§ **Supplied information**:
■ ■ ■ ■ ■

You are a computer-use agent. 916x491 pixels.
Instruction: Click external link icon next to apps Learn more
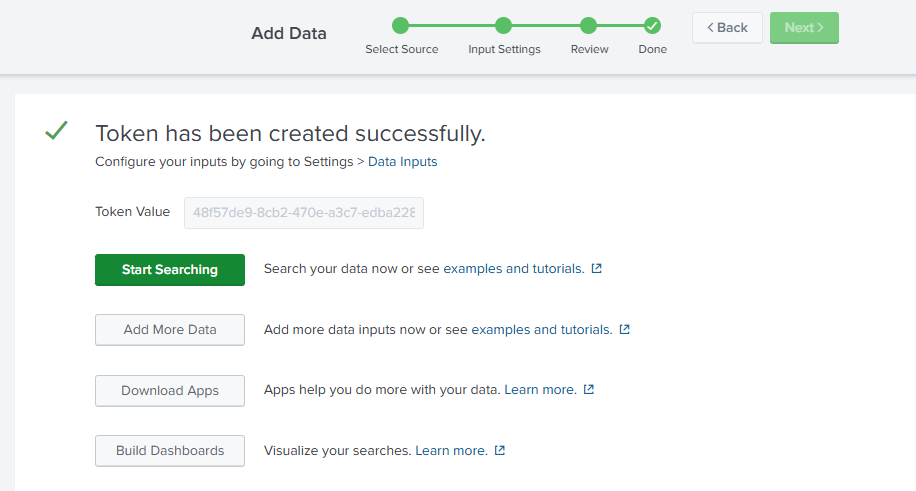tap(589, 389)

■ ■ ■ ■ ■

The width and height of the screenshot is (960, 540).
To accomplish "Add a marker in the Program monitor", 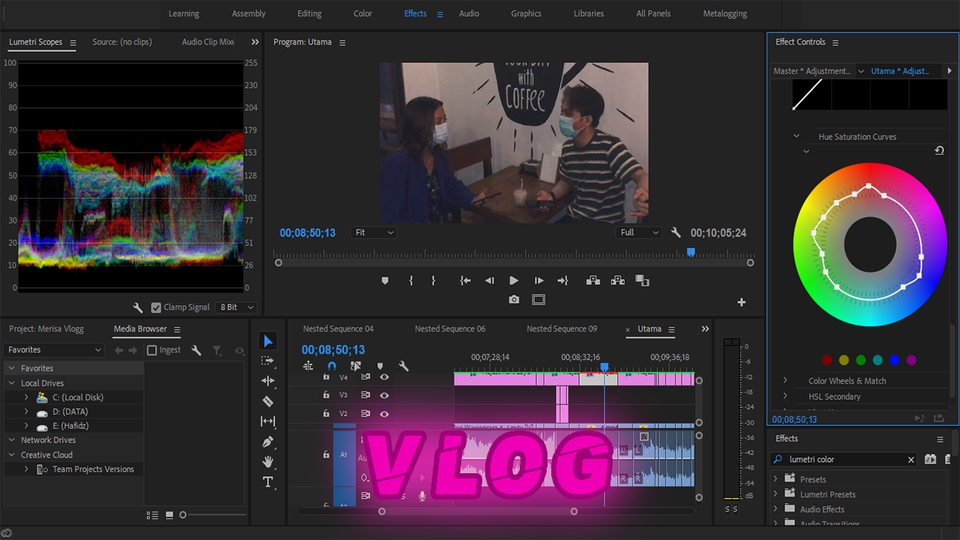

■ ■ ■ ■ ■

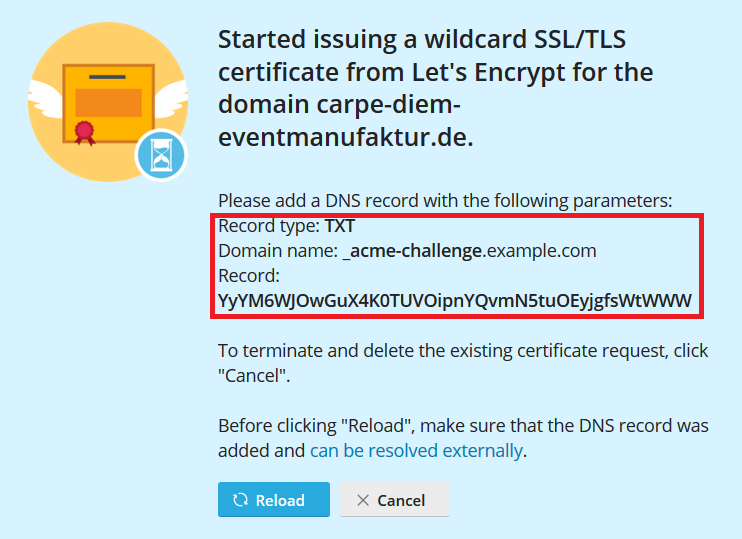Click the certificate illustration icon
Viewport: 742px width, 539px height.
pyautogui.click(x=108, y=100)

■ ■ ■ ■ ■

§ **The problem**:
Print the lines beginning with the one containing "The width and" and ending with the one containing "a marker in". Omit the pictures.

§ **Solution**:
The width and height of the screenshot is (960, 540).
To accomplish "Add a marker in the Program monitor", 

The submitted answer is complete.